_Qué harás:_
- A) Según el texto sobre la sed y los valores, ¿cómo definió un profesor los verdaderos valores?
- B) Prosigue el texto sobre la sed y los valores a partir de su última oración.

_Texto del ejercicio:_
——————————

En la vida de alguna manera buscamos saciarnos del agua que colme nuestros anhelos más profundos. Sin embargo, la experiencia nos muestra que muchas veces quedamos más sedientos que antes. Es precisamente la dinámica de las adicciones. Progresivamente van generando más deseo y al mismo tiempo van llenando menos, aumentando la dependencia y la necesidad de dosis mayores. La sociedad de consumo también funciona así. El primer equipo de música probablemente llena muchas necesidades, pero el segundo menos y cada vez se requiere uno más moderno y sofisticado (para quiénes sienten debilidad por ello, en otros serán otros productos y en algunos probablemente el consumo no hace gran mella).

La pregunta que surge enseguida, es la misma que la samaritana dirige a Jesús: ¿dónde podemos encontrar esa agua que pueda satisfacernos nuestro enorme apetito? ¿Podemos escapar de la dinámica deseo-decepción?

Verdaderos y falsos valores

Un día escuché a un profesor decir que los verdaderos valores eran aquellos que cumplían lo que prometían. Es decir, aquellos que nos daban lo que uno podía esperar de ellos. Creo que esa definición es bastante iluminadora. Hay ciertos pozos que solo generan más sed y hay otros en cambio que parecen tener la cualidad de satisfacernos.

——————————

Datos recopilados

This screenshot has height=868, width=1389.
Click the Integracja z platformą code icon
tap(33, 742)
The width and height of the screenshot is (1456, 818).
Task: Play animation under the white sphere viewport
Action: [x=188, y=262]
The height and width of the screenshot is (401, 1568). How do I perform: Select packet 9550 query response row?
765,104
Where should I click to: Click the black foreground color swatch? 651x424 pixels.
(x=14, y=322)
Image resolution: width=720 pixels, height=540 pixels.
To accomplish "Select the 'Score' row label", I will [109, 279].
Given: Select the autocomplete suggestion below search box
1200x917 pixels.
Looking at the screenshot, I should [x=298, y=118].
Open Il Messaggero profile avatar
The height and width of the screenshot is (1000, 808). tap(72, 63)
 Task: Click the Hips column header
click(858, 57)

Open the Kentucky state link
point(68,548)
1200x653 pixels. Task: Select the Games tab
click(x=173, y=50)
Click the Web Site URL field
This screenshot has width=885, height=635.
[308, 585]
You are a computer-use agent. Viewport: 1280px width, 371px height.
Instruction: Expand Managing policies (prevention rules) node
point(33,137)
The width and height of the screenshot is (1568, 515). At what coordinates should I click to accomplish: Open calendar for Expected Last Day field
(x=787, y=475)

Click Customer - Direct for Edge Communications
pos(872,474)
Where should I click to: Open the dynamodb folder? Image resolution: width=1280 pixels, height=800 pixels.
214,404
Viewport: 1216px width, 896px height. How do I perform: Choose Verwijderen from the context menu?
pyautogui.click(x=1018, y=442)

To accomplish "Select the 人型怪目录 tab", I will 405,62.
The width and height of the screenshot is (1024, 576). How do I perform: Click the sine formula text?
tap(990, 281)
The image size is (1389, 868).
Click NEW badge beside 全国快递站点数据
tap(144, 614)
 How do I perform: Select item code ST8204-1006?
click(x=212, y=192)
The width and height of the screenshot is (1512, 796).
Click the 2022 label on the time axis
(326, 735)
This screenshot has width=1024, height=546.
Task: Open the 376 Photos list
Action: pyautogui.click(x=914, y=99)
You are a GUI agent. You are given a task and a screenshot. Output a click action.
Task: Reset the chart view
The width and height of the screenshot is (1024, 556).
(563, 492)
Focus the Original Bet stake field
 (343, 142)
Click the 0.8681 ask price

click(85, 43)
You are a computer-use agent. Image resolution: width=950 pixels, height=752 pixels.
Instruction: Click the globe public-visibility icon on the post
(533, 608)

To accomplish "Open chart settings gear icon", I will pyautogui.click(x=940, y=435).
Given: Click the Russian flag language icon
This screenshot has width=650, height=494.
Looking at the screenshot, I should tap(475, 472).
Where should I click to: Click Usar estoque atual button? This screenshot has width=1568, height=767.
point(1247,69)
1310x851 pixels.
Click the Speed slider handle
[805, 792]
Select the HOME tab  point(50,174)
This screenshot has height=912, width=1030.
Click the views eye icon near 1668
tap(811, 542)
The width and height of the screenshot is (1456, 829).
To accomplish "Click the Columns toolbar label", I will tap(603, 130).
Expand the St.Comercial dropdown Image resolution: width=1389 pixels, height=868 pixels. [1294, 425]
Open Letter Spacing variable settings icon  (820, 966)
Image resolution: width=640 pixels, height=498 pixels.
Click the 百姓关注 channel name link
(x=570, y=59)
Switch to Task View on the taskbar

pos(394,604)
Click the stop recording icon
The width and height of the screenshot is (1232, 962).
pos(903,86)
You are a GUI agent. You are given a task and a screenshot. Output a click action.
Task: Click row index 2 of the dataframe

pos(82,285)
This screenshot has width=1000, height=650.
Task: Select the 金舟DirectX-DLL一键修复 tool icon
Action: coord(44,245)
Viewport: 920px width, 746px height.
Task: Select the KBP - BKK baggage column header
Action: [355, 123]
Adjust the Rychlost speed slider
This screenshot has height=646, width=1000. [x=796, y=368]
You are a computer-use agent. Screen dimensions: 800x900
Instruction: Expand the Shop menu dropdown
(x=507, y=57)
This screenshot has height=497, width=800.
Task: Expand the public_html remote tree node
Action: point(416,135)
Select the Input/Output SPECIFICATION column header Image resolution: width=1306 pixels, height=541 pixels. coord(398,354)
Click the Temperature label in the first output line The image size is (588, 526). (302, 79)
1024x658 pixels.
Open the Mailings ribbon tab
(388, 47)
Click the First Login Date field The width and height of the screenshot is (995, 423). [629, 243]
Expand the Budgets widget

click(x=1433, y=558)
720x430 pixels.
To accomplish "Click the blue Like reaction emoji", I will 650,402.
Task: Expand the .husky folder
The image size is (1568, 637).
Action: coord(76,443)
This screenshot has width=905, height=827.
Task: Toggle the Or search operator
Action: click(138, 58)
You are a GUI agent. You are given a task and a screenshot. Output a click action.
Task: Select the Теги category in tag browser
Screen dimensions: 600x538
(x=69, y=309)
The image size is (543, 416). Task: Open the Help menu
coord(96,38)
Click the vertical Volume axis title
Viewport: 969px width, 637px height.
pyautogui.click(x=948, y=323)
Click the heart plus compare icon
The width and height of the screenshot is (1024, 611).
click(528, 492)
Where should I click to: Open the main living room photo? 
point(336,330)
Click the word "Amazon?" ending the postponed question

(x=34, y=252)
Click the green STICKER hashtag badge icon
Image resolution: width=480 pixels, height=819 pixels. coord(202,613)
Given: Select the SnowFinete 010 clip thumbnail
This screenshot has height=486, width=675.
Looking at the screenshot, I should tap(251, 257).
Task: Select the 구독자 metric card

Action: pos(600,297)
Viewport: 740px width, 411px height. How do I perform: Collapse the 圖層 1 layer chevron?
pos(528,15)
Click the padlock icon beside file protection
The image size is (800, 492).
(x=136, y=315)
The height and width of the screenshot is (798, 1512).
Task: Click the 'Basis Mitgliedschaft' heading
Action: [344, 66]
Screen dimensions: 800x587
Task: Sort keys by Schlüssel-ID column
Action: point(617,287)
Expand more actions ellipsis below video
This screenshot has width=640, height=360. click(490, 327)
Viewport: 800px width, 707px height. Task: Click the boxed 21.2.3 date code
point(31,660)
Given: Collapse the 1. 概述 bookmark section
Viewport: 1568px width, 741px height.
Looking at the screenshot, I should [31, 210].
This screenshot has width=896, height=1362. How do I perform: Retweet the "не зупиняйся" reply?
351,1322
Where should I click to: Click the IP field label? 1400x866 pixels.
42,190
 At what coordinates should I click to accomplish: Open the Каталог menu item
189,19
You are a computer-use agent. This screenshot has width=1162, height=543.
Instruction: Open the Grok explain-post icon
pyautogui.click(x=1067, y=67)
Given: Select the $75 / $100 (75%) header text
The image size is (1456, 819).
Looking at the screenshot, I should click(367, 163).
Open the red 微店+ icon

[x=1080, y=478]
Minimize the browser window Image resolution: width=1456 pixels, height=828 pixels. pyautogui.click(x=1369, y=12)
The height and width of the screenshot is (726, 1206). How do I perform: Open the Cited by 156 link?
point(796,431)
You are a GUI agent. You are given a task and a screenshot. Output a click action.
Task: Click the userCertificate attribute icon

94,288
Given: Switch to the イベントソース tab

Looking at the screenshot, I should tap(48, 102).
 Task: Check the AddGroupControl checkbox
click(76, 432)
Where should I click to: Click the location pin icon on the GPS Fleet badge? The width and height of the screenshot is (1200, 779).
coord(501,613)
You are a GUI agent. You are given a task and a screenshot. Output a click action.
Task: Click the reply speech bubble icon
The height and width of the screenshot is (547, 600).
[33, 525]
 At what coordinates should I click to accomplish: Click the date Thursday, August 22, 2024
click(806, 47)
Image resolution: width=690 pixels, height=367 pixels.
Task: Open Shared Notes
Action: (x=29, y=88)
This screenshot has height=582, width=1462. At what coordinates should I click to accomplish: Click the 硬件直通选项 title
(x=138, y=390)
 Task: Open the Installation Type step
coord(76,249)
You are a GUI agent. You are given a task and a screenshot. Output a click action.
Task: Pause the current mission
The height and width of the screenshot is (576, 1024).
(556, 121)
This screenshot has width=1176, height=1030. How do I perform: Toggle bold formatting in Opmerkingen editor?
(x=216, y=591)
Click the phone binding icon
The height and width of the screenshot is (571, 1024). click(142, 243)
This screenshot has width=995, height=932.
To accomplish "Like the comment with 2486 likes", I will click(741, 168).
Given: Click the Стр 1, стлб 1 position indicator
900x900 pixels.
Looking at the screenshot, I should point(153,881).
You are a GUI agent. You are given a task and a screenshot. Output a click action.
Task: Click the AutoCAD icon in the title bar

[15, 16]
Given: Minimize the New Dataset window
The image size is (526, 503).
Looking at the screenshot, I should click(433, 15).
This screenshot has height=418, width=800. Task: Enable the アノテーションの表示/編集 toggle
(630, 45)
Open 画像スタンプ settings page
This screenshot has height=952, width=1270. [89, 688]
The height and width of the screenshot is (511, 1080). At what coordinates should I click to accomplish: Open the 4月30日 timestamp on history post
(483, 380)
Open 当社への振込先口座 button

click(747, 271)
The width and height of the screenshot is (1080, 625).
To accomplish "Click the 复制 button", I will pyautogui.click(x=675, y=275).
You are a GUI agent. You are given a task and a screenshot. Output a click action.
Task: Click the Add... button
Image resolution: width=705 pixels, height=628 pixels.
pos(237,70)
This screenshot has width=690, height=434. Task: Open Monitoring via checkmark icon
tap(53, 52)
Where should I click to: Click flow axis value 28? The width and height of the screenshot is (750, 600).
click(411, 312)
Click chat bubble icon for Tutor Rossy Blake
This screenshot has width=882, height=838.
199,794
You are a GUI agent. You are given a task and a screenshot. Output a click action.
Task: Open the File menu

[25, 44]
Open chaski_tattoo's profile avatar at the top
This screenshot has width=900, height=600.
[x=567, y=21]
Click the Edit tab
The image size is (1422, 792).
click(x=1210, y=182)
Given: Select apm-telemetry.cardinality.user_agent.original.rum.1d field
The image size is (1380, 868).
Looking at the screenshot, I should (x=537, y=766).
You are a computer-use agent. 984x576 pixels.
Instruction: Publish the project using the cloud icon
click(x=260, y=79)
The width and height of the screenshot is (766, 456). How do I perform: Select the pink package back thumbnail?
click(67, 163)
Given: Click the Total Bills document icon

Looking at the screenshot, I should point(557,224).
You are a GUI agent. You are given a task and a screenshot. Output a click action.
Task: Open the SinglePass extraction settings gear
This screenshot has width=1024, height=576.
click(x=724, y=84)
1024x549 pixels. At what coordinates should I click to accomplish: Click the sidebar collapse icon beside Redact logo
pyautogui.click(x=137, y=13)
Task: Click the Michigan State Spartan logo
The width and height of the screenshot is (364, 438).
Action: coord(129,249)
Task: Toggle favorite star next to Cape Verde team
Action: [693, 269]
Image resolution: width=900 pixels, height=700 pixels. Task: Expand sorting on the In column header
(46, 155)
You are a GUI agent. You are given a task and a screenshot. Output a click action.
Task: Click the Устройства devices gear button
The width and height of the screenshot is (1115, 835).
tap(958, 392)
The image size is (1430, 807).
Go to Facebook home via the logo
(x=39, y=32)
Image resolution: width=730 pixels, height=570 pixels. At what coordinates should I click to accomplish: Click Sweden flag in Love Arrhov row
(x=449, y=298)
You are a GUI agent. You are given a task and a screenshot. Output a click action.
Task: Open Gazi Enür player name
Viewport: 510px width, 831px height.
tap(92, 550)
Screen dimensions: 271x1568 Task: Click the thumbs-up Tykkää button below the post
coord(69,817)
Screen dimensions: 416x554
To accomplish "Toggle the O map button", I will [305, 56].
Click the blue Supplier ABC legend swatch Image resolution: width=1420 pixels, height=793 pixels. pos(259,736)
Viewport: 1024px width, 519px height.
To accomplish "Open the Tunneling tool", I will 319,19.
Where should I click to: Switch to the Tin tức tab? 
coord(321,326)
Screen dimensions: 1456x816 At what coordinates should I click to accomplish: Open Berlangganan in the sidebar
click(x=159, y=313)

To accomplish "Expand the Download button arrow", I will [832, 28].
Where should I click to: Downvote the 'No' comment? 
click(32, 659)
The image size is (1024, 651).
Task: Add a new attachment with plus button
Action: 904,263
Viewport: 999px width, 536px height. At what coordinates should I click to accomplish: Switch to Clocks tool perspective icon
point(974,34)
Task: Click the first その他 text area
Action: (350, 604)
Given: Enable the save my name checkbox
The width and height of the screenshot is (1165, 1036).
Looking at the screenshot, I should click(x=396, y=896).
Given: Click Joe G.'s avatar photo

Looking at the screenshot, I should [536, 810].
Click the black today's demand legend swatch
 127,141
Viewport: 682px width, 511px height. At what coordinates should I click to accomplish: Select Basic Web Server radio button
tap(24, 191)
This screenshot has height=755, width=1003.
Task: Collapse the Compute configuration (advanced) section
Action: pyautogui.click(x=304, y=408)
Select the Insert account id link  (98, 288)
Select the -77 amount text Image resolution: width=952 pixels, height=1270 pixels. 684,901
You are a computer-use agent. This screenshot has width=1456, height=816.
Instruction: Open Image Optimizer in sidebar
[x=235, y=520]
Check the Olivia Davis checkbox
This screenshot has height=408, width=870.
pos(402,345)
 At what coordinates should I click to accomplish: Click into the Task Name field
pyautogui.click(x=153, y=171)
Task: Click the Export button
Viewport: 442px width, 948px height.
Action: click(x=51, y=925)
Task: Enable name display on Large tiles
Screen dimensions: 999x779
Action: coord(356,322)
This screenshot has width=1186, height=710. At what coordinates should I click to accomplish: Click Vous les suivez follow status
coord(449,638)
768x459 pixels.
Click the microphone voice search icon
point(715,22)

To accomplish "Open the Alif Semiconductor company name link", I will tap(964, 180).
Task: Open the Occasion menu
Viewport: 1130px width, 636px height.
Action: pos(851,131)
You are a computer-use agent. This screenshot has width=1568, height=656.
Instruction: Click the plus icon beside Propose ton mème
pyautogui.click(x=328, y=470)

——————————

_Respuestas por tarea:_
- A) Como aquellos que cumplían lo que prometían.

- B)
¿Cómo distinguirlos? Esa es la pregunta de la vida. No existe tesoro más grande que saber dónde buscar y encontrar la felicidad. Recetas hay muchas. Aquí quiero hacer algo más humilde. Simplemente preguntarnos qué hace que algo pueda llenarnos y qué hace que algo nos deje vacíos.

Hay ciertos rasgos que podemos enumerar. Podemos partir de un ejemplo mil veces visto en las novelas, en las películas y por supuesto en la vida real. Me refiero a ciertas relaciones afectivas que nos dejan un gran vacío en contraste con otras que nos llenan. He escuchado a muchas personas decir que el sexo casual los deja muy vacíos. En cambio, las relaciones más duraderas suelen llenarnos más. De ahí podemos sacar una primera conclusión. En general, las cosas duraderas nos llenan más que las cosas efímeras. Por ejemplo, he escuchado a mucha gente dice que no hay mejor forma de gastar el dinero que en viajes. Uno podría decir que ese ejemplo contradice lo que estoy diciendo. Un viaje suele ser algo bastante pasajero pero que sin embargo es muy apreciado por las personas. Me parece que con los viajes ocurre precisamente lo contrario. Mucha gente casi disfruta más que el viaje mismo, los recuerdos, las fotos, las anécdotas. Los viajes, quizás por la intensidad de la experiencia que se viven en ellos –tales como conocer lugares nuevos, otras comidas, otras personas-, son esencialmente duraderos. Permanece en nuestros recuerdos como tesoros difíciles de remover.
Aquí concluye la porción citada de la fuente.